So follow up question.. why do you impose these constraints? I don't think they are necessary from the point of view of using the grids (even if you are only using parent-child relationship to choose which containing grid to use at a location). I'm not sure they even add to the efficiency of using the grids.

kevinmkelly commented 4 years ago

Regarding IAGS-S-15-00075.pdf, this is really just a historical document expressing our ideas at the time. The design and its constraints and rules can, and likely will, change. In fact, it is precisely the necessary and sufficient requirements that we hope this forum can help to define. This is the most important exercise .

I agree, it is best if constraints such as the ones you've gleaned from the paper can be minimized, and let the application/algorithm decide which grid to use and how to use it. In my opinion, efficiency improves when the header/metadata describes, as comprehensively as possible, the grid characteristics. Applications are then free to apply their own constraints/rules without having to be constrained too much by rules imposed on the grid structure/format.
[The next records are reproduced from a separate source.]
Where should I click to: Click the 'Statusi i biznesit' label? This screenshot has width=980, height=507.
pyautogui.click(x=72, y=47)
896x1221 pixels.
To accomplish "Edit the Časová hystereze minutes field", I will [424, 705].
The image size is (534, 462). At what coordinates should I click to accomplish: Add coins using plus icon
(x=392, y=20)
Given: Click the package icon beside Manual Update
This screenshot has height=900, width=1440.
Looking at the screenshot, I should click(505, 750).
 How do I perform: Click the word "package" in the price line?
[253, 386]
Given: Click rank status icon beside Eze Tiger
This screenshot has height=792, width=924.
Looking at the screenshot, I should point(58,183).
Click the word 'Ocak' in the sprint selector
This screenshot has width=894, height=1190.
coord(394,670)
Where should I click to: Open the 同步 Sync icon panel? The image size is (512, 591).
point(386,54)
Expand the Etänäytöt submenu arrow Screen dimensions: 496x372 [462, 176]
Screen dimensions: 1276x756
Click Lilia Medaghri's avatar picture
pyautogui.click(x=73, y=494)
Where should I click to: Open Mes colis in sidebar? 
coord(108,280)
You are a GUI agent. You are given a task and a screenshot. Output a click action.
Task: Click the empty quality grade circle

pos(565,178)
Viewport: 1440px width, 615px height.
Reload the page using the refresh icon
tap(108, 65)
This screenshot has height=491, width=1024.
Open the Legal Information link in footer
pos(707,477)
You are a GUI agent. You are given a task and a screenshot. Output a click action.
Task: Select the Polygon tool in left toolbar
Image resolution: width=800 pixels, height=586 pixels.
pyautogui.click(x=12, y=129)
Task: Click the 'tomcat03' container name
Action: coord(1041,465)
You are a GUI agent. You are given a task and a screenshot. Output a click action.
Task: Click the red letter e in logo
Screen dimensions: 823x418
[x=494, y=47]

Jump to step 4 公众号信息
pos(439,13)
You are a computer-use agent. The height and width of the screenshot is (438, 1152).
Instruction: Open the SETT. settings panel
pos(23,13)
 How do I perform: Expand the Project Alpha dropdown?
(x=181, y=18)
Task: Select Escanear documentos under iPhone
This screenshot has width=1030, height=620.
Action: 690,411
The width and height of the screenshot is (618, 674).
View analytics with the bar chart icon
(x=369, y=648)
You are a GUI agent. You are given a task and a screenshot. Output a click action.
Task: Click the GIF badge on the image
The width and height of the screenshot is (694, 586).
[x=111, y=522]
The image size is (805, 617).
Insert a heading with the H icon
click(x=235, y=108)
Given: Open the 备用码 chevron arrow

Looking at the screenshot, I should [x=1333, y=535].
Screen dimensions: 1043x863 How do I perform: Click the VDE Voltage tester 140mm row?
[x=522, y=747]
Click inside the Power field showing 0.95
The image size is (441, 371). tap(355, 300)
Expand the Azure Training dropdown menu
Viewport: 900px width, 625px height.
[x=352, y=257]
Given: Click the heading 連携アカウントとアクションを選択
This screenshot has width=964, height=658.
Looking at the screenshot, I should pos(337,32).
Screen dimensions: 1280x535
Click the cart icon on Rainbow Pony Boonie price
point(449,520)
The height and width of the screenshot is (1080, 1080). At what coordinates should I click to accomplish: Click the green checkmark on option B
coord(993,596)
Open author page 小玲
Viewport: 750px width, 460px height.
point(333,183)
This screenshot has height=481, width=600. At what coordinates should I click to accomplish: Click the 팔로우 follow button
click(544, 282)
Here is a simple (and I hope reasonable) example. Consider two nested (sibling) grids A and B that overlap. This already violates rule 2 above "siblings may share common boundary but may not intersect". But there is a reason why we may want this situation. Suppose grid B is denser (smaller grid spacing) than grid A. An application rule could be imposed that denser grids take precedence. But, now consider that grid A has higher accuracy than grid B. It could be that in this case an application prefers grid A even though grid B is denser. (Higher resolution may not always imply higher accuracy.) A rule at the grid format level that restricts sibling grids from overlapping possibly imposes an undesirable constraint on the format and, for that matter, possibly the application as well.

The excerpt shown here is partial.